Good point. In Kramer's book Listening to Prozac he actually explains in detail how researchers were deliberately trying to find a compound that was selective just for serotonin, to get the antidepressant effects without the side effects of the tricyclics. It was definitely not a case of 'they tried fluoxetine for depression and it worked, so they said serotonin imbalance was to blame for depression.'I remember being fascinated reading about the research techniques of the time.
"In 1971 both Molloy and Wong attended a lecture at Eli Lilly on neurotransmission given by Solomon Snyder, a researcher from Johns Hopkins University. Snyder had developed a technique that would prove immensely useful to the Lilly team. He had ground up rat brains, separated out the nerve endings, and created an extract of nerve endings that worked in the same way as living nerve cells. Wong used this technique to test the effects of Molloys compounds, one of which was found to block the reuptake of serotonin while affecting virtually nothing else. "
It was then I learned the strange word "synaptosome"
Posted by mtdewcmu on July 13, 2011, at 11:21:11
In reply to Re: Peter Kramer - mixed feelings, posted by jono_in_adelaide on July 13, 2011, at 1:30:47
> "That theory became broadly accepted, by the media and the public as well as by the medical profession, after Prozac came to market in 1987"
>
> Dr William Sargent in England was promoting that theory in the early 60's using Tofranil, Nardil, Librium and Thorazine, and I am sure many prominent American psychiatrists were as well.
>
> One could equaly say that talk therapy became popular when the only alternative was potasium bromide or opium.I think you guys are not giving Marcia Angell enough credit. She was editor of the Journal of the American Medial Association.

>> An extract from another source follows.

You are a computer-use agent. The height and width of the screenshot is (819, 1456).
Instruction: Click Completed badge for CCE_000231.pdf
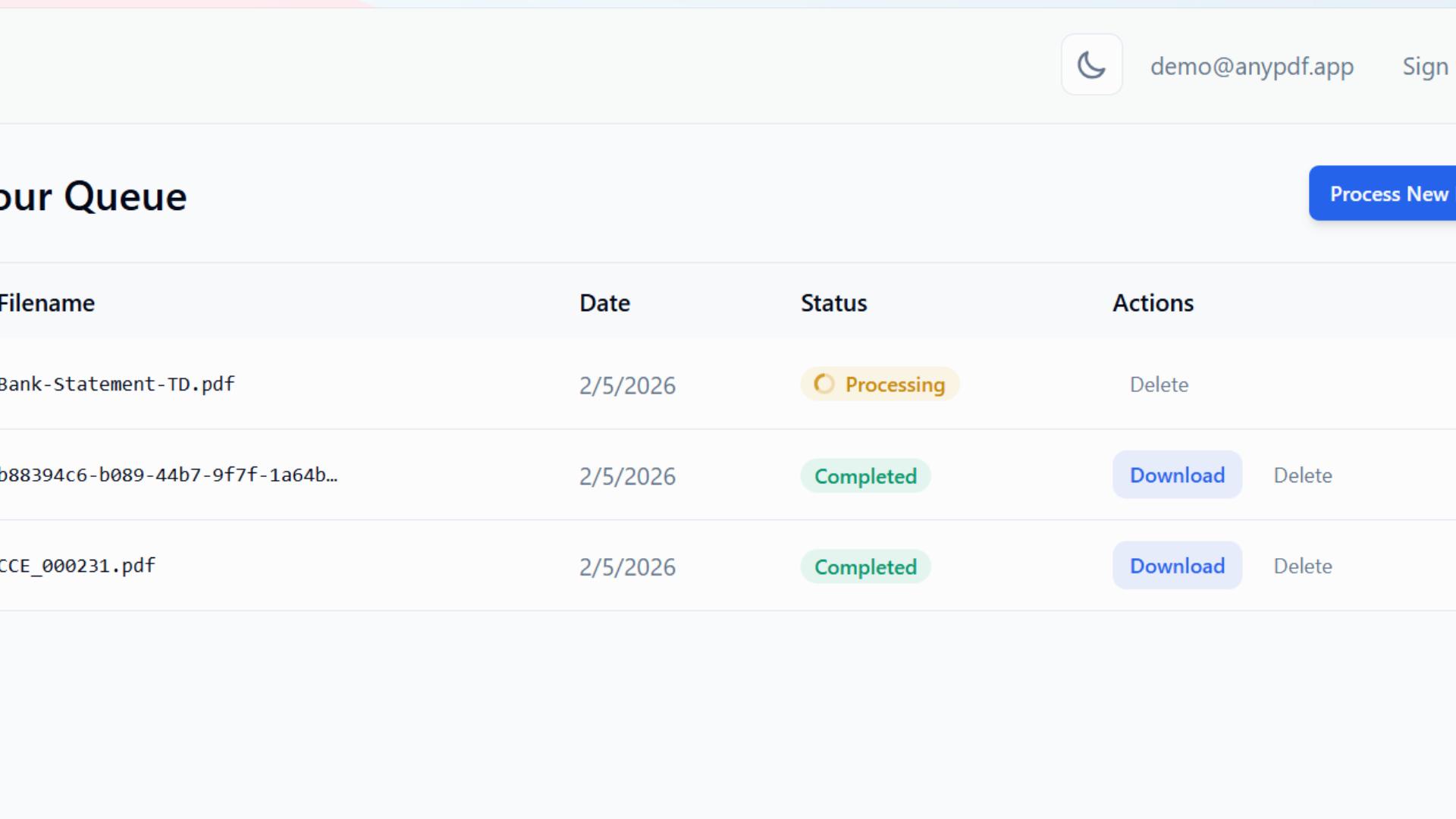[865, 567]
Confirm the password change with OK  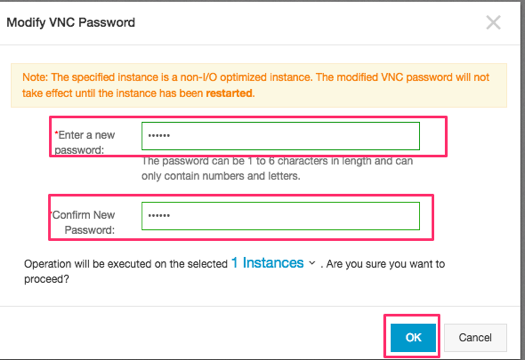pyautogui.click(x=413, y=338)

She's undoubtedly a superlative scholar and writer, among the best in American medicine, so if you see something that doesn't make sense at first, try rereading it to see if you misunderstood.
When she writes, "That theory became broadly accepted, by the media and the public as well as by the medical profession," she is saying that the introduction of Prozac increased acceptance of the chemical imbalance theory among the popular media, the general public, and the medical profession in general, i.e. not just psychiatry but all of medicine.
Posted by mtdewcmu on July 13, 2011, at 11:28:38
In reply to Re: Peter Kramer - mixed feelings » jono_in_adelaide, posted by mtdewcmu on July 13, 2011, at 11:21:11
>
> When she writes, "That theory became broadly accepted, by the media and the public as well as by the medical profession," she is saying that the introduction of Prozac increased acceptance of the chemical imbalance theory among the popular media, the general public, and the medical profession in general, i.e. not just psychiatry but all of medicine.That's what she means by it becoming "broadly accepted." It had already been narrowly accepted by the psychiatric community prior to Prozac. Keep in mind that Angell is not a psychiatrist herself, so her viewpoint, and her former audience in JAMA, is that of the broader medical profession.